Friday, November 30, 2007

Building Holy Relationships

Building spiritually-grounded spaces that honor the worth and dignity of lesbian, gay, bisexual and transgender people demands of us a willingness to transform both ourselves and how we conceive of our relationships with one another. This is hard work not only for those who are challenged by LGBT relationships but also for LGBT people of faith. All of us are stretched to move beyond the cultural messages we’ve received, messages that often serve as a mirror for how we see ourselves. We are also required to push beyond what is comfortable. Push to see how we’ve barricaded ourselves from one another out of fear of judgment and rejection.

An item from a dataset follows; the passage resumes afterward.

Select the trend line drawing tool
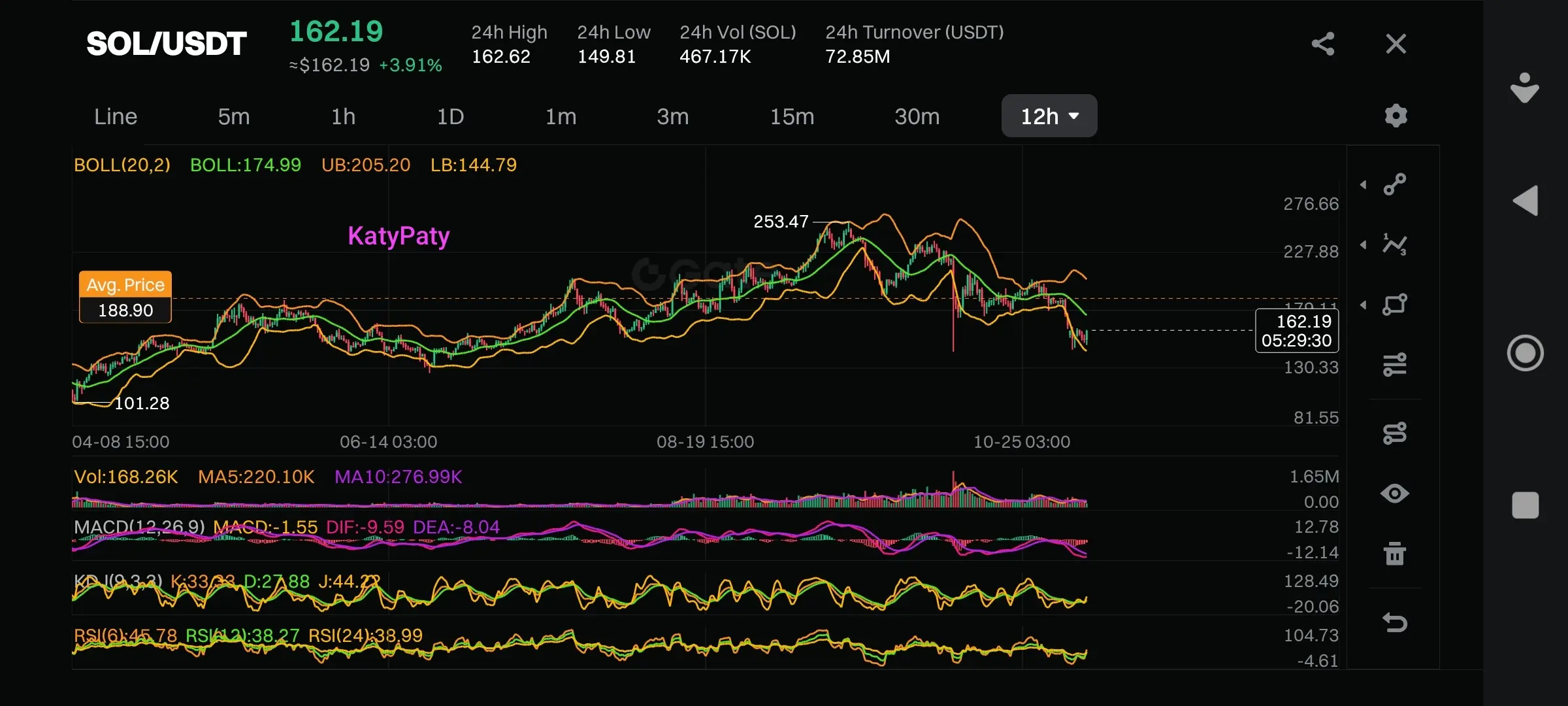The height and width of the screenshot is (706, 1568). (x=1395, y=184)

In an age when the marketplace defines so much of who we are, how we spend our time, how we present ourselves to the world, how we engage in friendships and sexual relationships, it is essential to have alternative spaces where our humanity is valued over our status or productivity. Creating welcoming spaces in our congregations and communities does this by requiring us to stay committed to one another when we are not particularly loveable or beautiful, when we are at our most vulnerable and raw.

By keeping this basic commitment to being authentic and in community, it is impossible to limit our understanding of who deserves our love. For me, this has meant that I’ve had to expand how I conceive of what relationships are sacred. I’ve become aware recently, for instance, of the gifts my single friends have given to my understanding of holy relationships as their love for their friends challenges the insular nature of our culture’s fixation on sexual relationships modeled on the nuclear family.

Jesus asked us not just to love our neighbor but also to love our neighbor as ourselves. To do this requires tremendous risk. We cannot get there by easy altruism but only by personal transformation in the company of others. There can be no more holy work than this, and I am blessed to be part of a movement that is engaged in it.